*** AVAILABLE DATA Section Begins ***

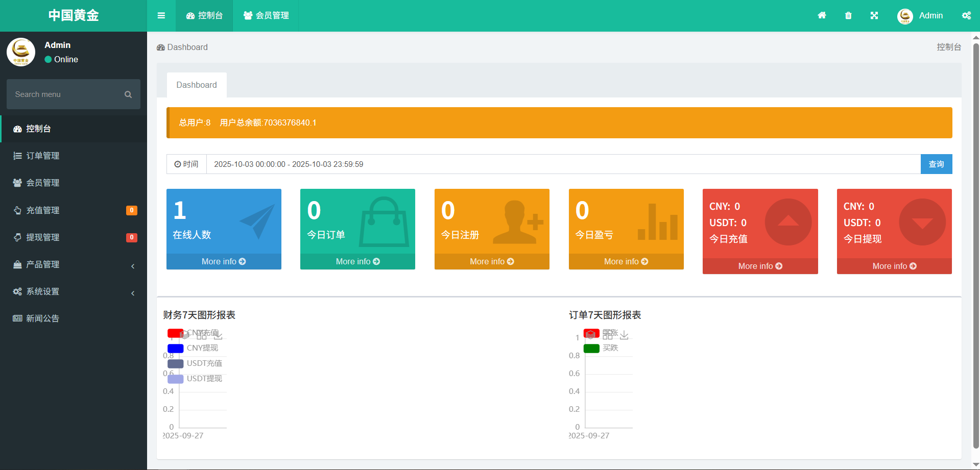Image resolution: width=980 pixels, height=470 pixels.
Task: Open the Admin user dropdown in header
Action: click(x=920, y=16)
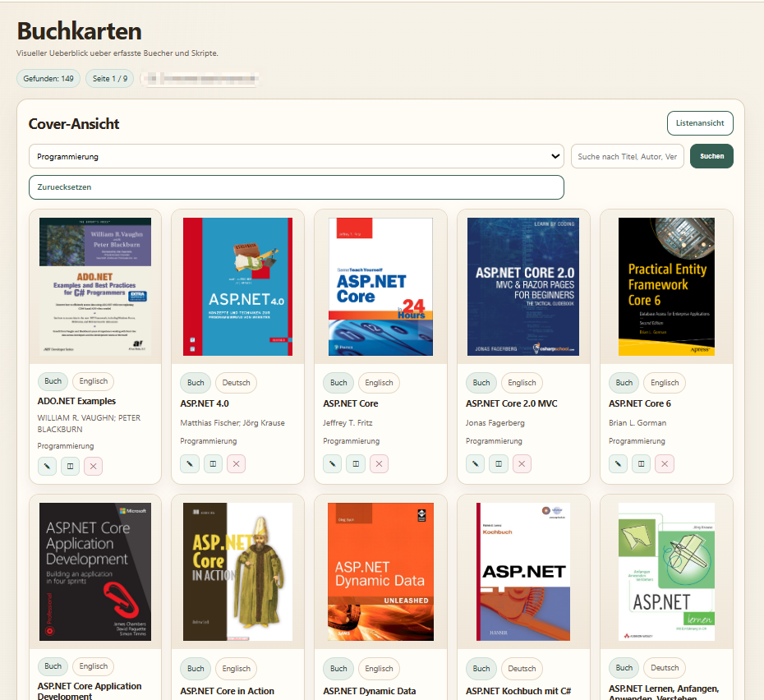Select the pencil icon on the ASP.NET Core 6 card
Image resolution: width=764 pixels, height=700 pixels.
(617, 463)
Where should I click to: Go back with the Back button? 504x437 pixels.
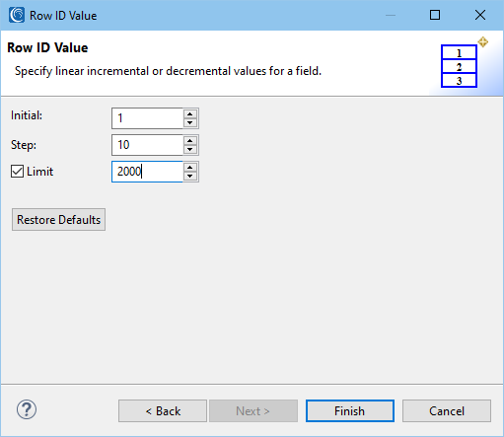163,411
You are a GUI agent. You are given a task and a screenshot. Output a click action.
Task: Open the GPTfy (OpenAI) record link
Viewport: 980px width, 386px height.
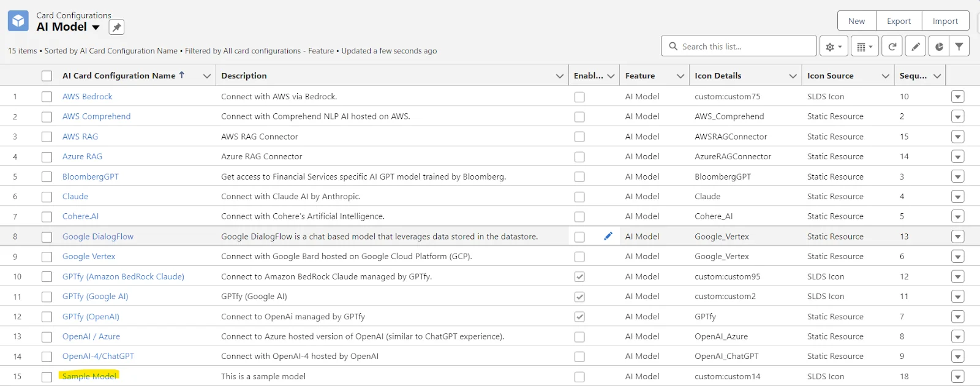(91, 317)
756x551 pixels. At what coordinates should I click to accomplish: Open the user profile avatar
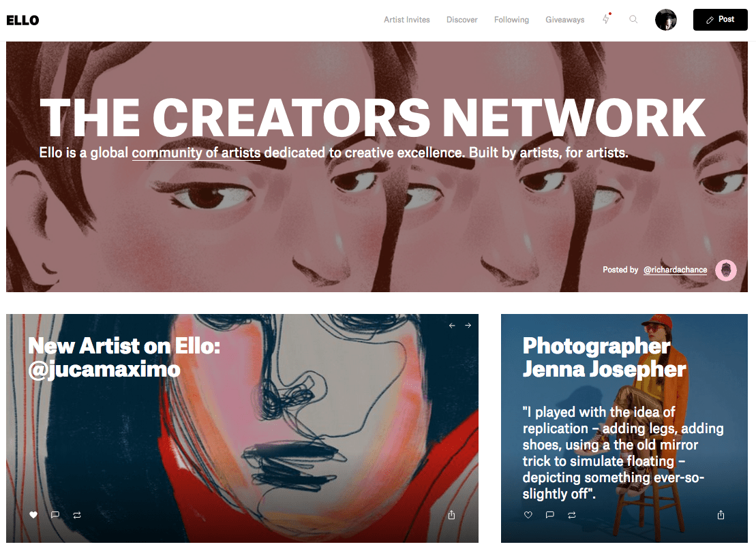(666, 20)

*** AVAILABLE DATA Section Ends ***
*** AVAILABLE DATA Section Begins ***

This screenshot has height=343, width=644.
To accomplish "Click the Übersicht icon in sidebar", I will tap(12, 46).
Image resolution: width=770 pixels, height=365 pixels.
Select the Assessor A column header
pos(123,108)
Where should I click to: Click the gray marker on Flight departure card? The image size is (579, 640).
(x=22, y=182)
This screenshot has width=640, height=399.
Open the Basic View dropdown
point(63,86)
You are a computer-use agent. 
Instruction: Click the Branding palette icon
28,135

*** AVAILABLE DATA Section Ends ***
*** AVAILABLE DATA Section Begins ***

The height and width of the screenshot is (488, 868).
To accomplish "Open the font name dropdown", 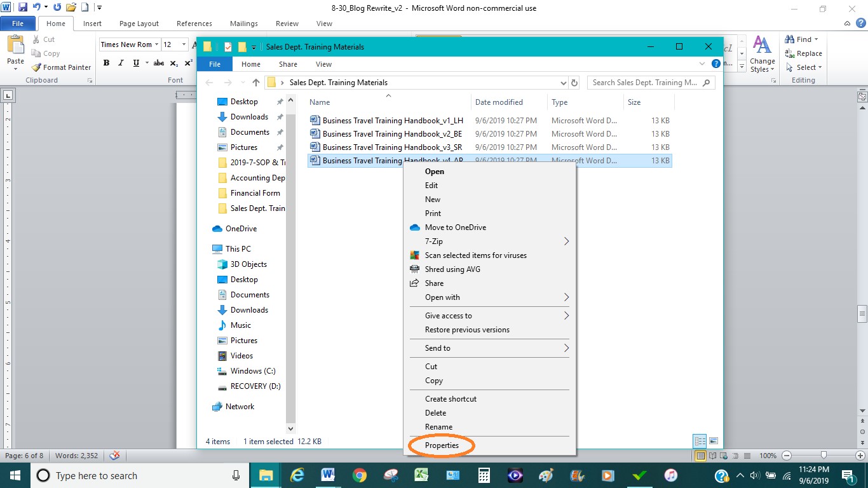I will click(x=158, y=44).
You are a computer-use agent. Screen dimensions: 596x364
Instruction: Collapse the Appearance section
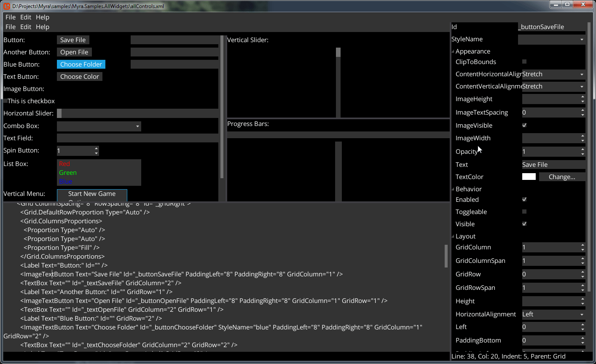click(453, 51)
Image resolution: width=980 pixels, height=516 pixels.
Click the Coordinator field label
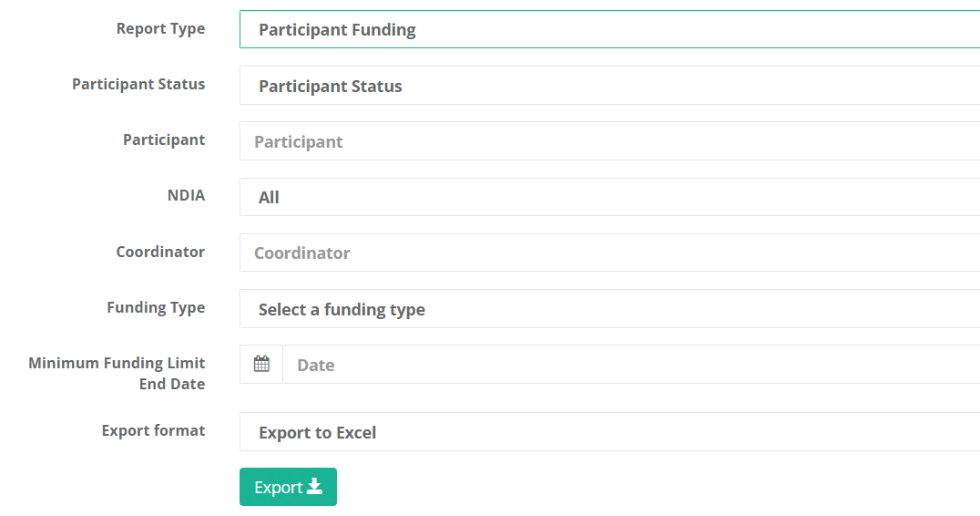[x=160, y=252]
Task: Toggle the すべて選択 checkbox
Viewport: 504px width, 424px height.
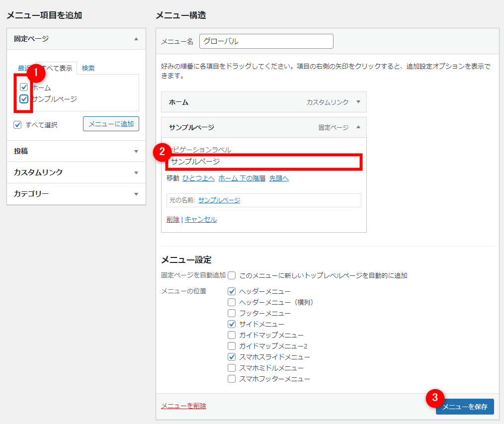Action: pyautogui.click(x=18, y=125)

*** AVAILABLE DATA Section Ends ***

▸ PROBLEM TO SOLVE: If a line in the records includes the string "screenshot", copy it.

▸ REPLY:
You are a GUI agent. You are given a task and a screenshot. Output a click action.
This screenshot has height=343, width=644.
This screenshot has width=640, height=399.
The height and width of the screenshot is (488, 868).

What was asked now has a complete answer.